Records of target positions
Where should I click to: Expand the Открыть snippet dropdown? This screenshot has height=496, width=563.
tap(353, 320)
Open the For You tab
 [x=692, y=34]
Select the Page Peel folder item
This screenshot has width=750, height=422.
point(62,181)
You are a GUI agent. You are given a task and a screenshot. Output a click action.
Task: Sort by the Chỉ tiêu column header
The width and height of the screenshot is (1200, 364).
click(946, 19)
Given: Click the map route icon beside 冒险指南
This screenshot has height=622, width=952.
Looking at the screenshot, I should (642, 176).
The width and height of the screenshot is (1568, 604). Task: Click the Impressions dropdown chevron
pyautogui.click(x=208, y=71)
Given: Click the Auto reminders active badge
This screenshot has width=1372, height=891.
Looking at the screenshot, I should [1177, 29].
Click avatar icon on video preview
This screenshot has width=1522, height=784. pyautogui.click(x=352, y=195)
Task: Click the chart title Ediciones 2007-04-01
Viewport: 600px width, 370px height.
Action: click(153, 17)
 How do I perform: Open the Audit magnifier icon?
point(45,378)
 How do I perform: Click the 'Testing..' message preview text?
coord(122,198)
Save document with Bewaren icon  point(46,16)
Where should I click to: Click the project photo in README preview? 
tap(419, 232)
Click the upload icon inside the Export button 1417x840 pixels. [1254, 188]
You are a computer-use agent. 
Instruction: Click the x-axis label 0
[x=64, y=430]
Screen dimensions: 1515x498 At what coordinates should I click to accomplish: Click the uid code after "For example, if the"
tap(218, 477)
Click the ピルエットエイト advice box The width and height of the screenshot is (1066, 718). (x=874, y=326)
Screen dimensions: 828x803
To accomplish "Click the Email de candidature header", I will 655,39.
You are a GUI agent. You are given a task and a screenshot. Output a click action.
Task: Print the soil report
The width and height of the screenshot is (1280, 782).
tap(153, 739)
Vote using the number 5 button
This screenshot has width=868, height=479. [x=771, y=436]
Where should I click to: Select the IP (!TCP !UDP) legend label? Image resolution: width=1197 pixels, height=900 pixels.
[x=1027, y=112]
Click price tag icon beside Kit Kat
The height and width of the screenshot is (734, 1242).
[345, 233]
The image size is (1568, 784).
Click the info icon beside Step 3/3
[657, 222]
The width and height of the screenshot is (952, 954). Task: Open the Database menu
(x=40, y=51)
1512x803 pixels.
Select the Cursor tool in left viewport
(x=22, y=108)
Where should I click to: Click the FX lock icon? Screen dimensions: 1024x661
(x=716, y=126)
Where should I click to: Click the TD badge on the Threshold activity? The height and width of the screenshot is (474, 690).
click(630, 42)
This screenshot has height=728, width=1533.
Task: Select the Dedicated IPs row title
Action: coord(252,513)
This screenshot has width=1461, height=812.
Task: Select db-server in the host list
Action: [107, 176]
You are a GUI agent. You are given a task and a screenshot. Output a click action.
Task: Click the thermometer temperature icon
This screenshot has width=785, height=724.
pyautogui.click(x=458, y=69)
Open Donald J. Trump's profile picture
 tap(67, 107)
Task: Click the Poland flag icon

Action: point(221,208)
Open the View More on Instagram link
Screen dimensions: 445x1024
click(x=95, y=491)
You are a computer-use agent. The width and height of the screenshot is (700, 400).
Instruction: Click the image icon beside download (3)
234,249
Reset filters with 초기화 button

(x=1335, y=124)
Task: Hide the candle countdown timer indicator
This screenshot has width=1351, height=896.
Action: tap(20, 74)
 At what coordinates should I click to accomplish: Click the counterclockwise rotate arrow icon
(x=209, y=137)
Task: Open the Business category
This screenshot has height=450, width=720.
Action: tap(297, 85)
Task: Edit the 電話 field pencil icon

> **YOUR TASK**
Copy out every one of the entries above word for word, with nothing changed or left out.

> **RESULT FOR THIS TASK**
Where should I click to: Expand the Открыть snippet dropdown? This screenshot has height=496, width=563.
tap(353, 320)
Open the For You tab
 [x=692, y=34]
Select the Page Peel folder item
This screenshot has width=750, height=422.
point(62,181)
You are a GUI agent. You are given a task and a screenshot. Output a click action.
Task: Sort by the Chỉ tiêu column header
The width and height of the screenshot is (1200, 364).
click(946, 19)
Given: Click the map route icon beside 冒险指南
This screenshot has height=622, width=952.
Looking at the screenshot, I should (642, 176).
The width and height of the screenshot is (1568, 604). Task: Click the Impressions dropdown chevron
pyautogui.click(x=208, y=71)
Given: Click the Auto reminders active badge
This screenshot has width=1372, height=891.
Looking at the screenshot, I should [1177, 29].
Click avatar icon on video preview
This screenshot has width=1522, height=784. pyautogui.click(x=352, y=195)
Task: Click the chart title Ediciones 2007-04-01
Viewport: 600px width, 370px height.
Action: click(153, 17)
 How do I perform: Open the Audit magnifier icon?
point(45,378)
 How do I perform: Click the 'Testing..' message preview text?
coord(122,198)
Save document with Bewaren icon  point(46,16)
Where should I click to: Click the project photo in README preview? 
tap(419, 232)
Click the upload icon inside the Export button 1417x840 pixels. [1254, 188]
You are a computer-use agent. 
Instruction: Click the x-axis label 0
[x=64, y=430]
Screen dimensions: 1515x498 At what coordinates should I click to accomplish: Click the uid code after "For example, if the"
tap(218, 477)
Click the ピルエットエイト advice box The width and height of the screenshot is (1066, 718). (x=874, y=326)
Screen dimensions: 828x803
To accomplish "Click the Email de candidature header", I will 655,39.
You are a GUI agent. You are given a task and a screenshot. Output a click action.
Task: Print the soil report
The width and height of the screenshot is (1280, 782).
tap(153, 739)
Vote using the number 5 button
This screenshot has width=868, height=479. [x=771, y=436]
Where should I click to: Select the IP (!TCP !UDP) legend label? Image resolution: width=1197 pixels, height=900 pixels.
[x=1027, y=112]
Click price tag icon beside Kit Kat
The height and width of the screenshot is (734, 1242).
[345, 233]
The image size is (1568, 784).
Click the info icon beside Step 3/3
[657, 222]
The width and height of the screenshot is (952, 954). Task: Open the Database menu
(x=40, y=51)
1512x803 pixels.
Select the Cursor tool in left viewport
(x=22, y=108)
Where should I click to: Click the FX lock icon? Screen dimensions: 1024x661
(x=716, y=126)
Where should I click to: Click the TD badge on the Threshold activity? The height and width of the screenshot is (474, 690).
click(630, 42)
This screenshot has height=728, width=1533.
Task: Select the Dedicated IPs row title
Action: coord(252,513)
This screenshot has width=1461, height=812.
Task: Select db-server in the host list
Action: [107, 176]
You are a GUI agent. You are given a task and a screenshot. Output a click action.
Task: Click the thermometer temperature icon
This screenshot has width=785, height=724.
pyautogui.click(x=458, y=69)
Open Donald J. Trump's profile picture
 tap(67, 107)
Task: Click the Poland flag icon

Action: point(221,208)
Open the View More on Instagram link
Screen dimensions: 445x1024
click(x=95, y=491)
You are a computer-use agent. The width and height of the screenshot is (700, 400).
Instruction: Click the image icon beside download (3)
234,249
Reset filters with 초기화 button

(x=1335, y=124)
Task: Hide the candle countdown timer indicator
This screenshot has width=1351, height=896.
Action: tap(20, 74)
 At what coordinates should I click to accomplish: Click the counterclockwise rotate arrow icon
(x=209, y=137)
Task: Open the Business category
This screenshot has height=450, width=720.
Action: tap(297, 85)
Task: Edit the 電話 field pencil icon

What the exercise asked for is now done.